Thanks to the National Archery in the Schools Program-and the phenomenon called the Katniss Everdeen effect (she was the main character in The Hunger Games)-archery is one of the fastest-growing target-shooting sports among all kids, and especially girls. That's a good thing because archery teaches kids discipline and concentration, and it gives them something fun to do outside with or without their friends. Here are five simple tips for teaching your child archery.

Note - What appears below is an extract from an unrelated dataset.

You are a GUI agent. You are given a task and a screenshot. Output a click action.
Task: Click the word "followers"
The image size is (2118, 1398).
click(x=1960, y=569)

1. Buy a bow that fits your child.
For the sake of your pocketbook, choose one that's adjustable over a large range so your child can use it throughout his or her growing years. Preferably, take your child to a bowshop to find their draw length and draw weight. Or you can measure them at home by measuring the distance from their outstretched hand held out to the side, to the corner of their mouth while they look at their outstretched hand. This is the approximate draw length. Typical draw lengths for kids ages 5 to 10 are 19 to 23 inches. Some great, highly adjustable bows for kids are the Mathews Genesis, Diamond Infinite Edge, Barnett Vortex and others. For a more advanced bow for older shooters who intend to hunt down the road, the Quest Storm is excellent. But do not rule out traditional-style recurve bows like PSE's Razorback. Traditional bows have a built-in component of adjustability, because the farther back they are drawn, the more draw weight they exhibit.
Buy arrows that fit the bow (if you don't buy a kit, consult a local bowshop for properly “spined” arrows.) Arrows that are do not fit the bow's draw length and draw weight do not shoot as well. Buy an inexpensive hip quiver, a finger glove and an arm protector. The last thing you want your young archer to do is skin her forearm on shot number one.
2. Start simple.
Although your student will want a bow just like daddy's, it's best to start youngsters out with a simple bow without a bunch of accessories so the proper fundamentals can be taught, learned and practiced.

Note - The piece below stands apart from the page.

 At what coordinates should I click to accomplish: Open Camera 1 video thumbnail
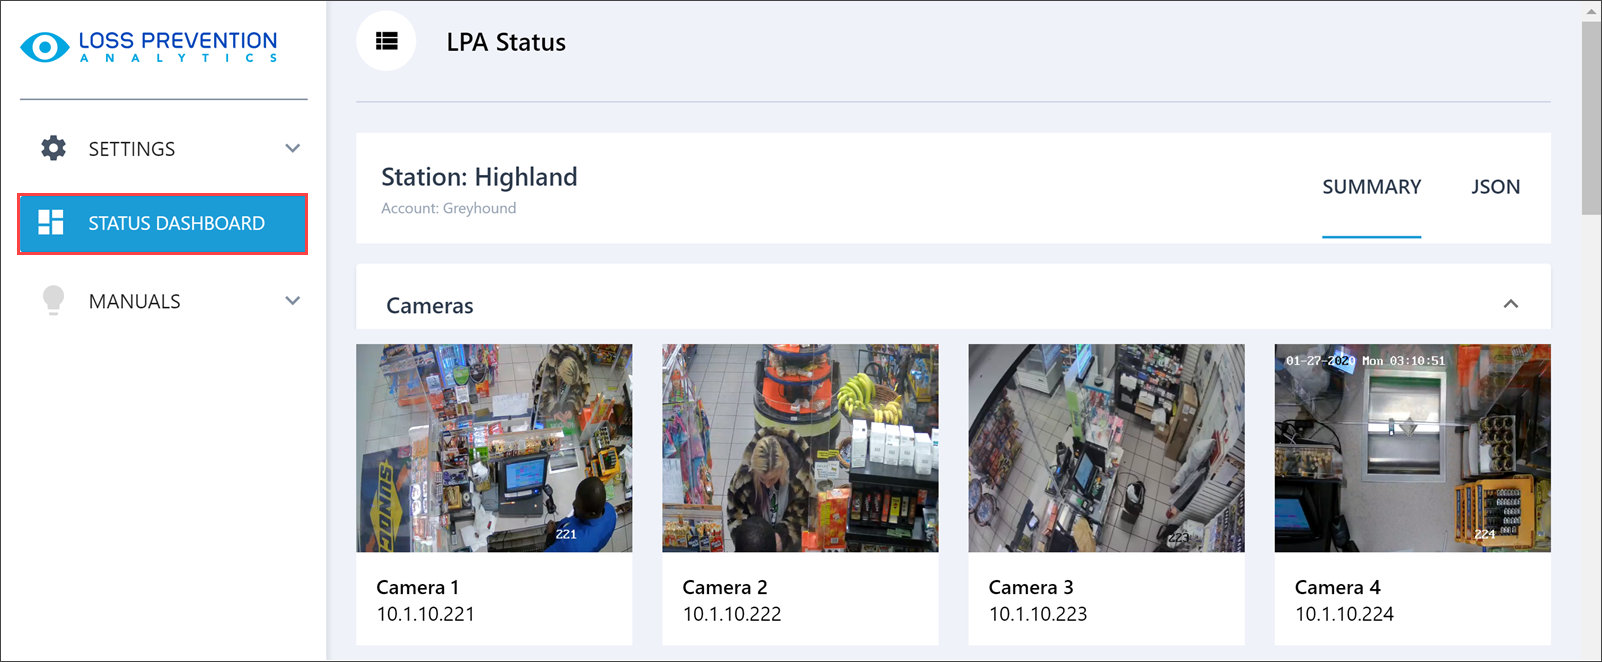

For example, begin archery without the use of a mechanical release aid. Instead, teach proper fundamentals with the age-old finger release. Furthermore, do not initially install a bowsight on your child's bow until the fundamentals are learned. A child who learns instinctive shooting will be a better overall shooter in the future.
3. Use large targets.
Begin by shooting at large targets, such as pie plates, balloons and pizza boxes. Although it's advisable to “aim small, miss small” as in all shooting sports, that doesn't mean the actual target must be small. Instruct your child to focus and aim on the center of the paper plate. It's easy for all shooters to become obsessed with hitting a tiny bullseye when the youngster should be focusing on proper shooting form. Bullseye shooting will come later.
4. Teach the proper fundamentals.
Begin with a comfortable stance. Have your archer stand with his toes 90 degrees from the target, or slightly less, so that the arm with which he grips the bow can be extended and held naturally toward the target. The grip should be loose; like holding a baby bird. Next, focus on a proper and consistent anchor point with the string hand. For most people, this point is the corner of the mouth or the point of the jaw. A consistent anchor point will ensure accurate shooting and consistent arrow speed. Next, stress a smooth and consistent release where the fingers do not move from the anchor point but simply relax to allow the string to slip from them. Finally, make sure the young archer follows through the shot by keeping the bow aimed at the target until the arrow strikes it. For more information, consider buying a book on archery fundamentals. There are hundreds available, including one called “The Archery for Beginners Guidebook.”
5. Get the range ready.
Before shooting the first arrow, make sure your target range is set up properly, and that it's organized. Place a nice target and backstop (hay bales are preferable), in short grass. If you have the resources and space, an old rug hung between two trees makes an excellent backstop. Your target it doesn't have to be fancy, but it needs to be large enough to stop errant shots and tough enough to prevent arrows from sailing through it. If your child is small and uses a very light draw weight, a cardboard box stuffed with foam packing material might work. Choose an open area with plenty of space, and consider setting up a table or bow rack near the position from which you intend to shoot. This will facilitate setting the bow, arrows and accessories down each time your child ventures to retrieve the arrows. Begin shooting from 5 to 8 yards, and only move back when your archer is consistently hitting the target. Remember, the first few times your child tries archery is not the time to forge an Olympic athlete. If you make it fun and plant the seed of interest, archery can become a healthy, life-long hobby.